(EXERCISE GOAL) How many lines in the items below contain the word "arrow"? Reply with the number alone.

(Saved data entries)
--- Begin ---

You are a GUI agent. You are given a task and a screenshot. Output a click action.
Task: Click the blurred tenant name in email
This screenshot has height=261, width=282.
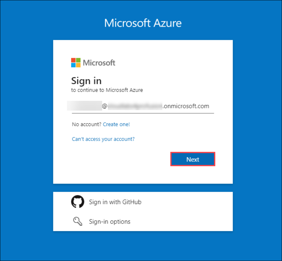(135, 106)
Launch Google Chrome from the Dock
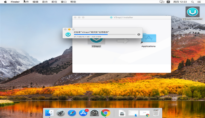 (105, 113)
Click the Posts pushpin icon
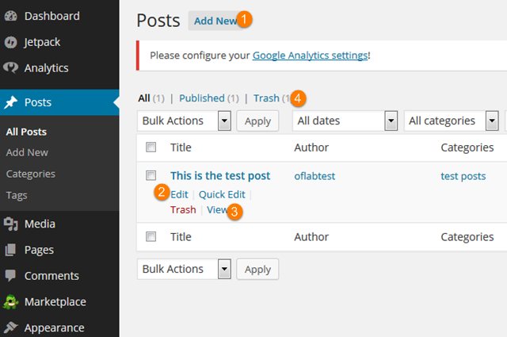 (x=11, y=102)
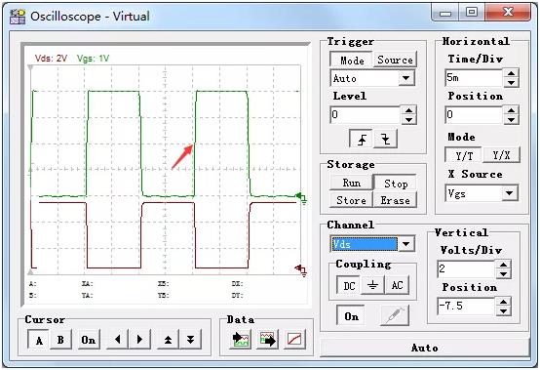Toggle the channel On button
Screen dimensions: 540x370
351,315
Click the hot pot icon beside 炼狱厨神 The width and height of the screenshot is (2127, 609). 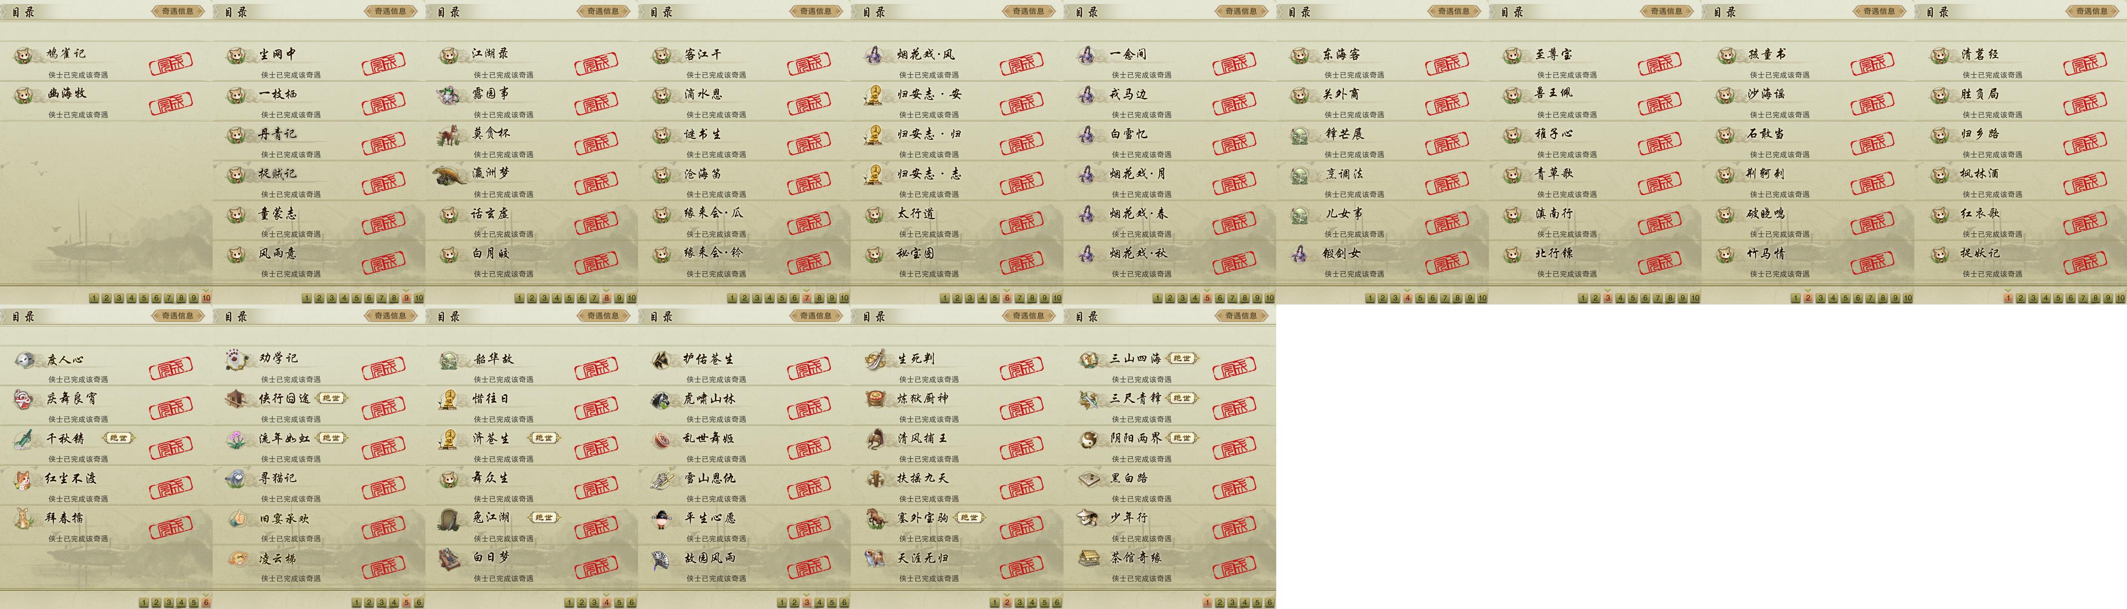pos(874,400)
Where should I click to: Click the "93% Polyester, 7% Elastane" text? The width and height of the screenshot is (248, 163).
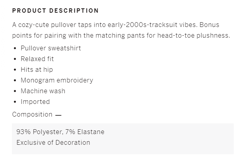coord(60,132)
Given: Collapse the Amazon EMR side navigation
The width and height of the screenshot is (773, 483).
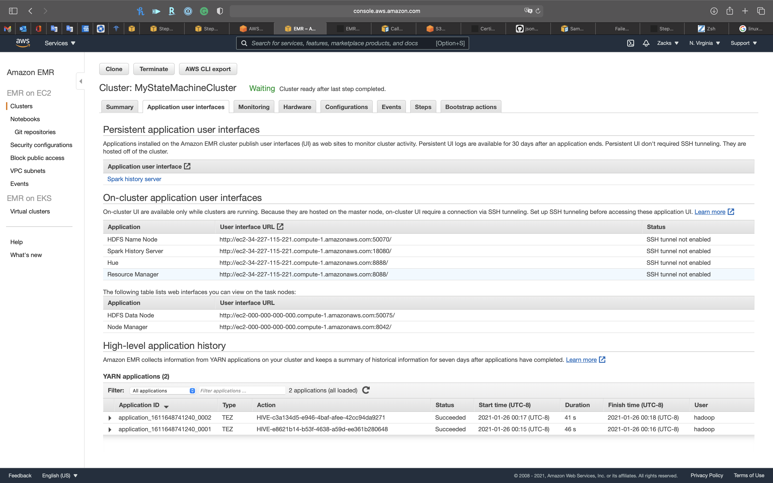Looking at the screenshot, I should pyautogui.click(x=80, y=81).
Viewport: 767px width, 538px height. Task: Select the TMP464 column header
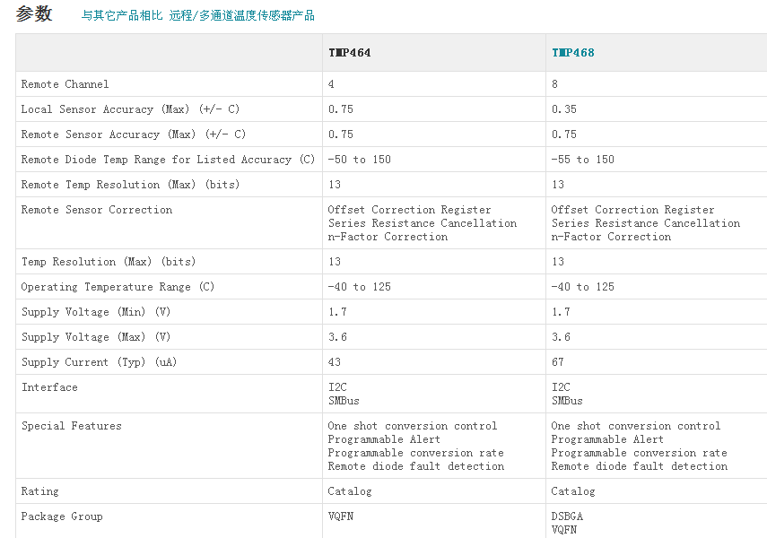point(349,53)
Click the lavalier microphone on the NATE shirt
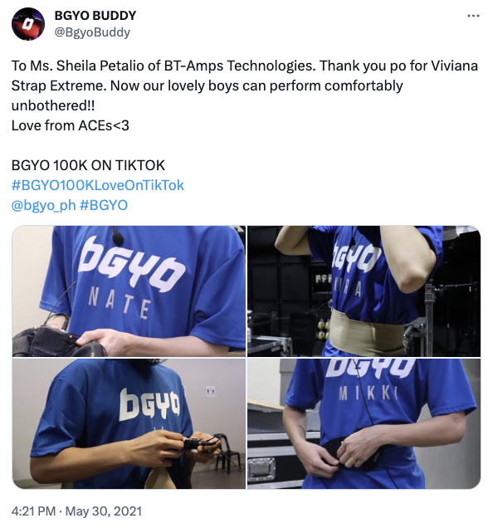The image size is (493, 528). (118, 237)
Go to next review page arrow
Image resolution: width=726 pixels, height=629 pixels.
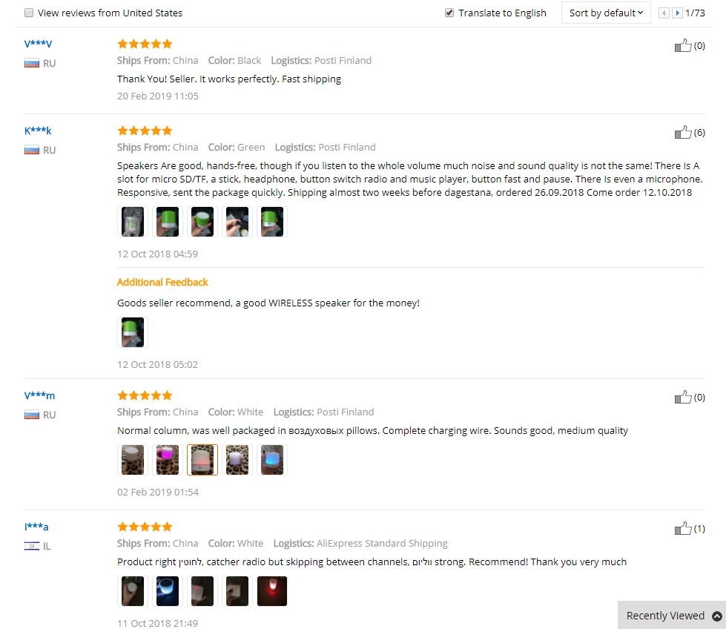tap(677, 13)
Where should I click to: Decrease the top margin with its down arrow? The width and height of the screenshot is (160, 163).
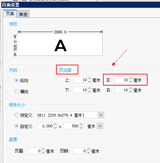pos(89,82)
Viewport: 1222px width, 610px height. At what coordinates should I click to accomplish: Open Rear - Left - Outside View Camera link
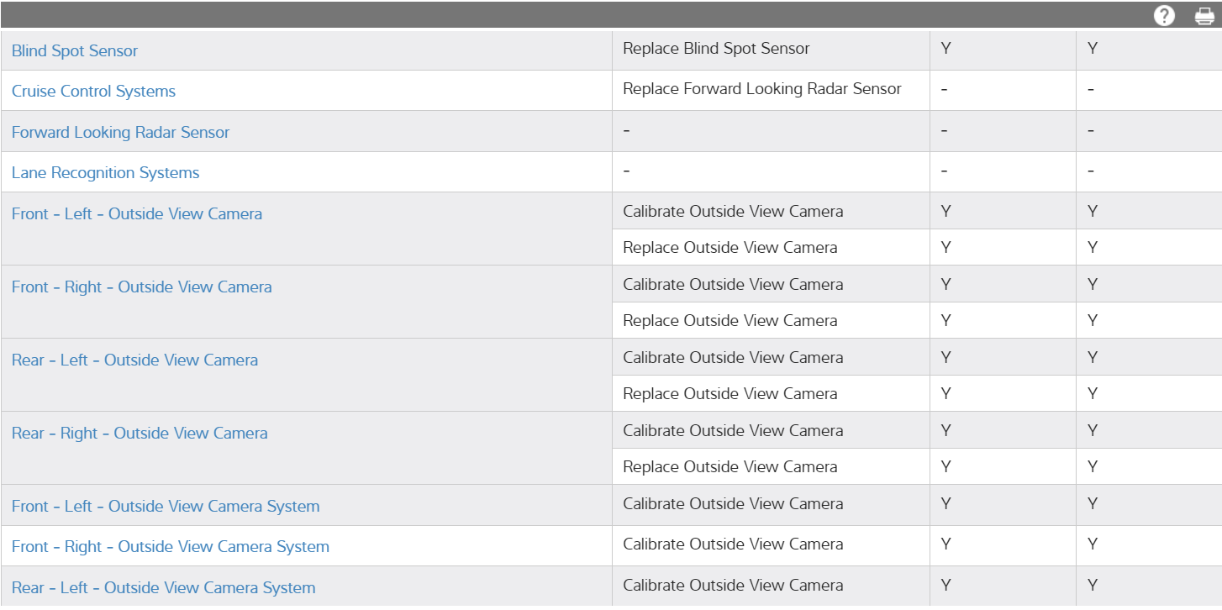click(x=134, y=360)
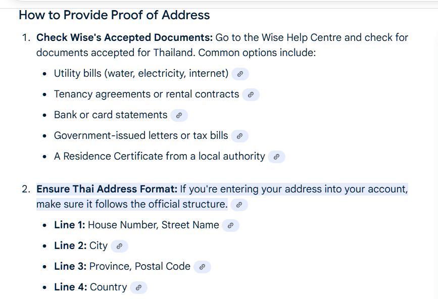Image resolution: width=438 pixels, height=299 pixels.
Task: Click 'A Residence Certificate from a local authority'
Action: (x=159, y=157)
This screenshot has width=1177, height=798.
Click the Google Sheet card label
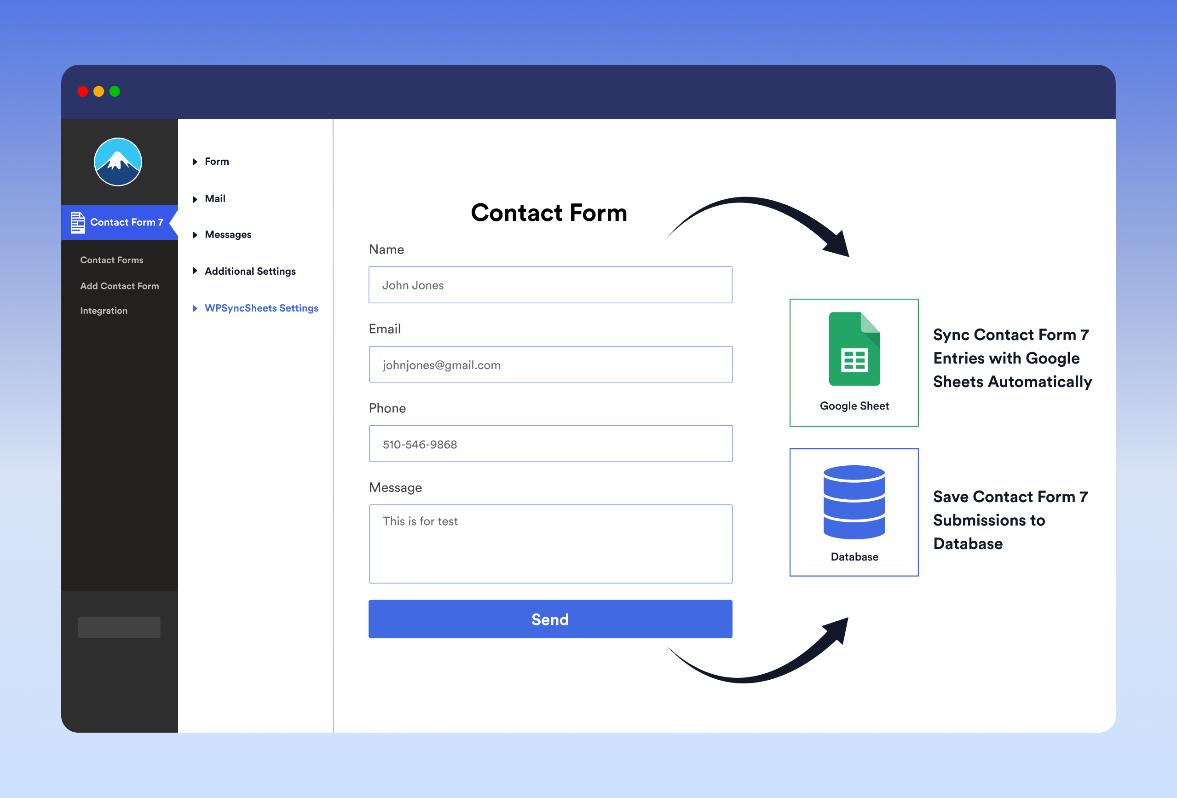coord(854,406)
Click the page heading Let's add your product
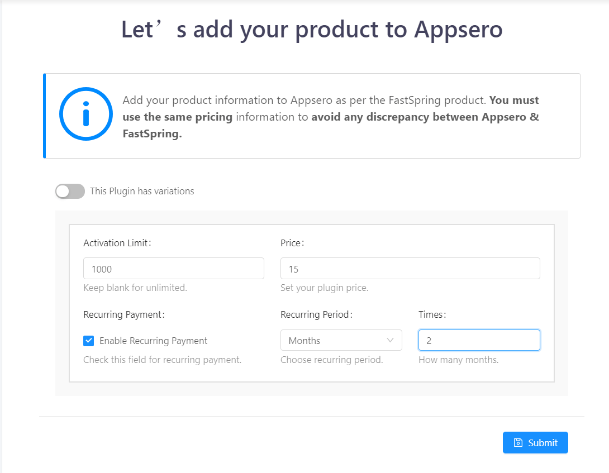The width and height of the screenshot is (609, 473). 311,29
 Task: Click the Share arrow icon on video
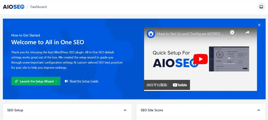coord(247,32)
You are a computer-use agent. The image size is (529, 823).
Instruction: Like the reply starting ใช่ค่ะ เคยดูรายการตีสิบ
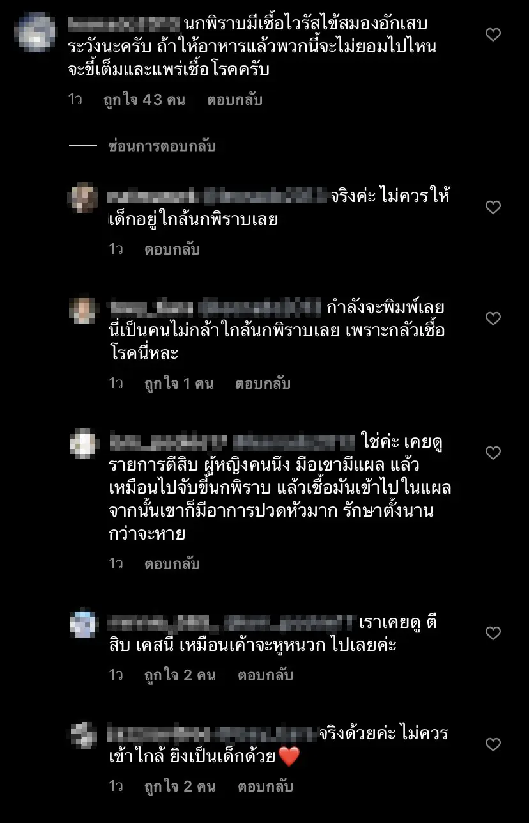(493, 453)
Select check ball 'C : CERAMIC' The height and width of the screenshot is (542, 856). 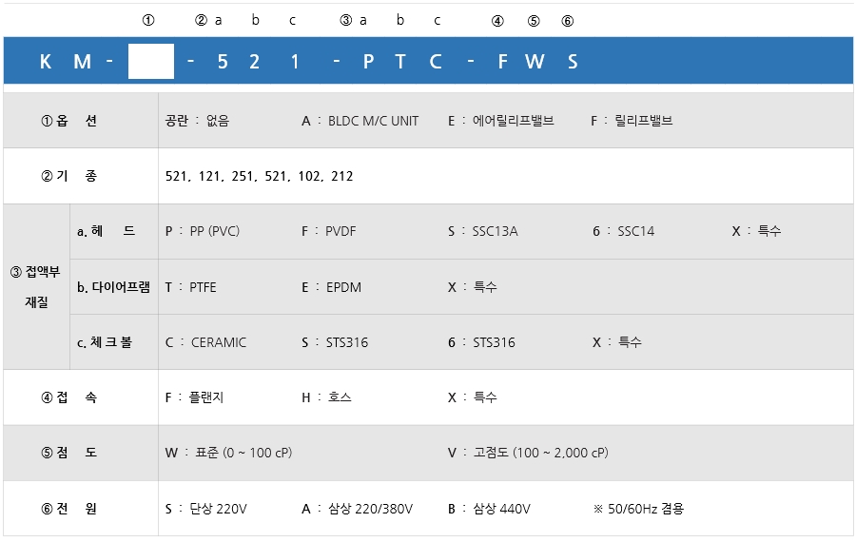(205, 342)
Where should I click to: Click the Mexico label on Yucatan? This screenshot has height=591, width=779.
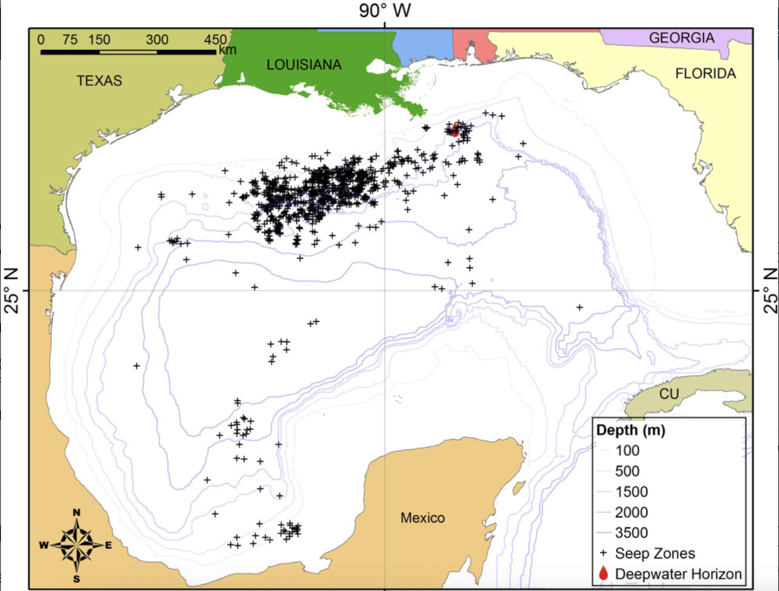click(x=422, y=518)
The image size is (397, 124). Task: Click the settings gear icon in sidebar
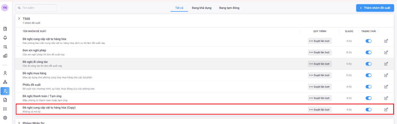[x=5, y=118]
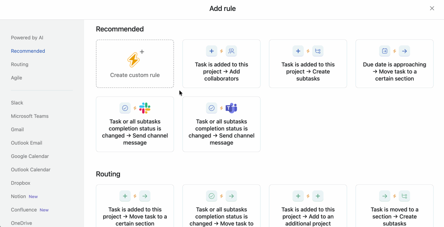Show Google Calendar rules
The width and height of the screenshot is (444, 227).
tap(30, 156)
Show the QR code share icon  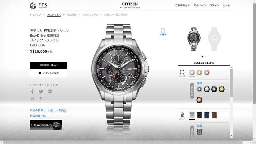point(33,99)
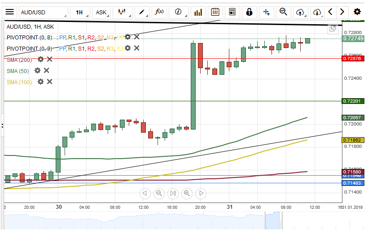Toggle the chart lock icon
368x233 pixels.
[249, 12]
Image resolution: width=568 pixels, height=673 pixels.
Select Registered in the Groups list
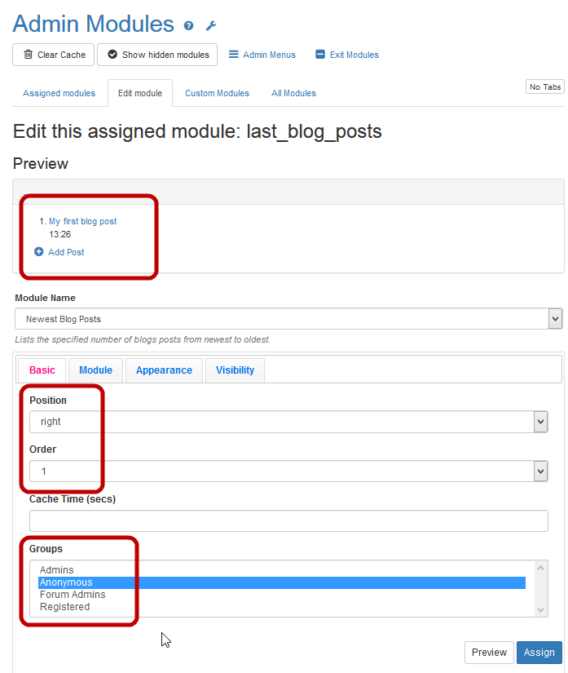tap(65, 607)
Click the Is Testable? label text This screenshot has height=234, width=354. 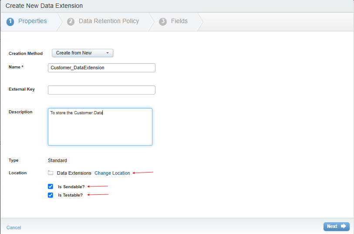(x=70, y=195)
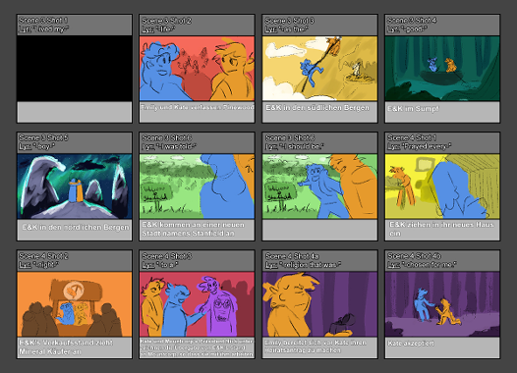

--- End ---

(ANSWER FOR THE TASK) 3